Your assignment is to find a great recruiter partner to work with. You may have to kiss a lot of toads to find the right person.

Every good recruiter knows that there are lots of lousy recruiters around. In your interactions with the recruiters you meet, you’ll be able to tell the good ones from the bad ones without any trouble!

People who have your best interests in mind will value your time and energy. Our client Kara got an email message from a young HR person at a company where she was interviewing.

The young HR person wrote to Kara “Nancy, the manager who interviewed you, wants to talk to you again by phone to ask you a few questions she forgot to cover at your job interview.

“The only time she has available is four p.m. this coming Sunday. She will be Chuck E. Cheese hosting her daughter’s birthday party but she says that the kids will be playing and she can talk. Will that work for you?”

Kara called the recruiter who had introduced her to the organization. She said “I can’t seriously believe Nancy wants to talk to me from Chuck E. Cheese, the loudest place in the world on a Sunday afternoon. She’ll be surrounded by screaming children. That doesn’t seem right.”

The recruiter agreed. He called his client, the lady with the birthday child, and talked her into rescheduling Kara’s call for first thing Monday morning.

Kara and Nancy had a nice talk.
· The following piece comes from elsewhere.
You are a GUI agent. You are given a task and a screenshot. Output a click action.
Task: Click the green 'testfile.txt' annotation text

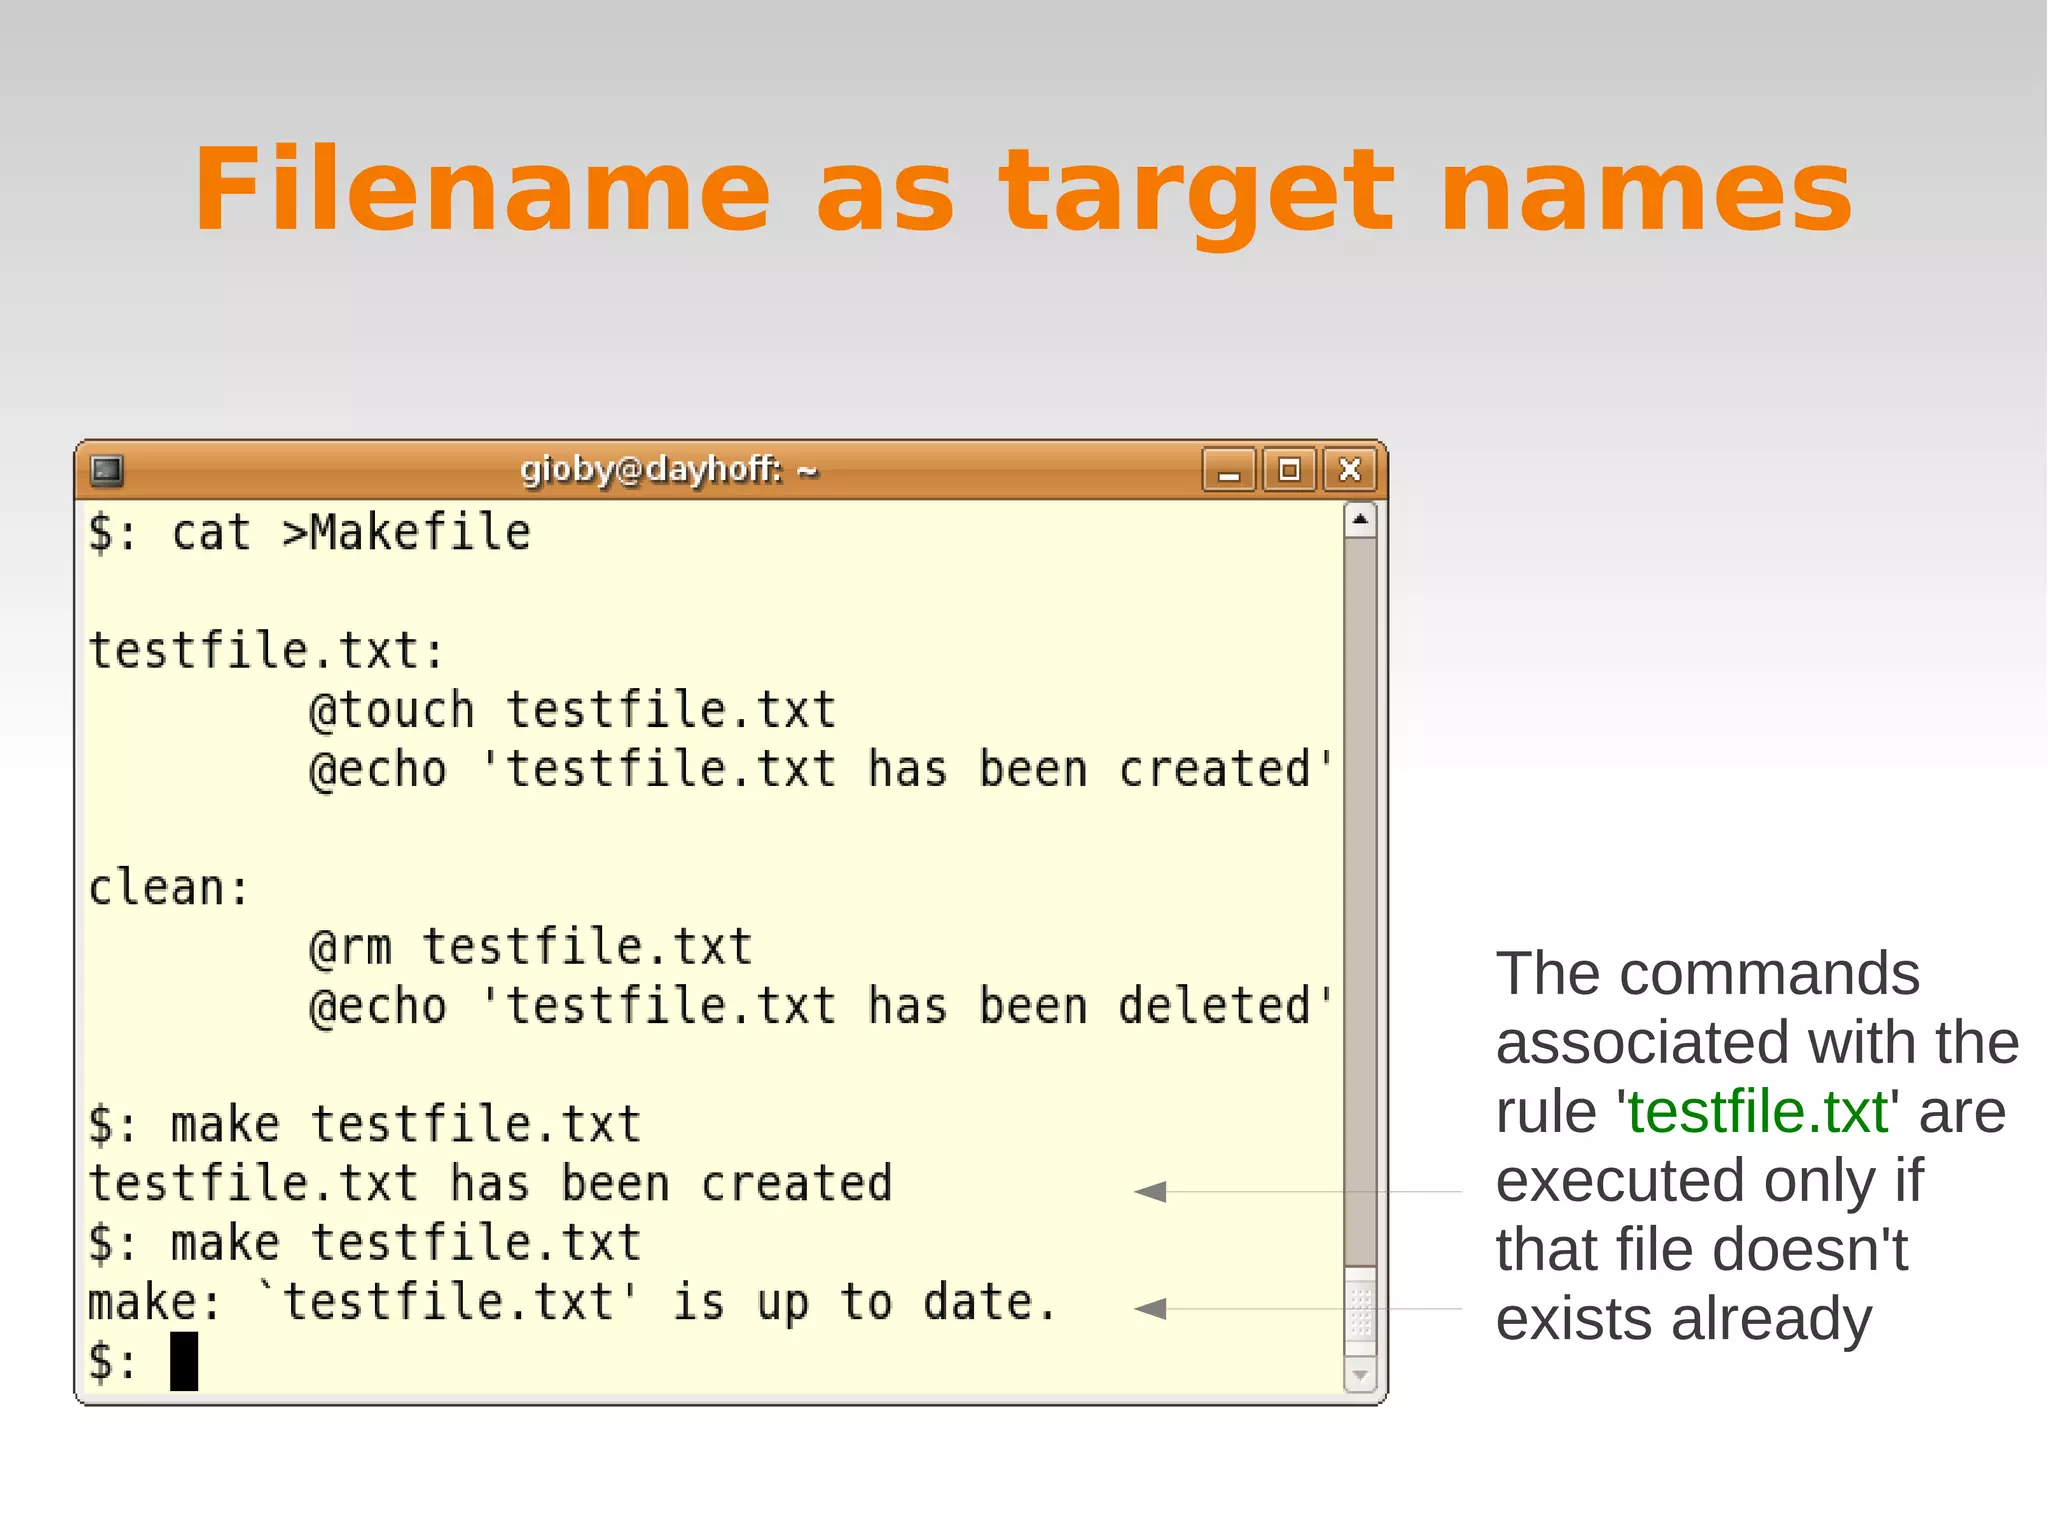click(1757, 1112)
Kara called the recruiter afterward.

“I liked Nancy when I met her two weeks ago,” said Kara. “We had a nice talk this morning. Honestly though, I’m still not sure I want to work for her.

“She had someone call me on  Friday afternoon and ask me to be available for a call on Sunday during her kid’s birthday party. She sounds like a stress case. I don’t think she knows how to manage her time. I’d love your input.”

The recruiter was very honest with Kara. “You hit the nail on the head,” he said. “If I place you in this job and you’re not  happy there, it’s not good for you, me or this company. I have some other opportunities I’ll talk to you about tomorrow or the next day. I’ll tell Nancy it’s not a good fit.”

The recruiter got Kara into a different job in the same company. It didn’t take Kara three weeks to hear the stories about how difficult it was for the people who worked in Nancy’s department. “She has no respect for personal boundaries,” people told Kara.

Kara told us “I will be forever grateful to my recruiter for backing up my instinct that working for Nancy would be a bad move on my part.”

Use your judgment, listen to your instincts and above all, speak your truth on the job-search trail!
We are an old species. We know what’s right and what isn’t — all we have to do is speak up when it matters.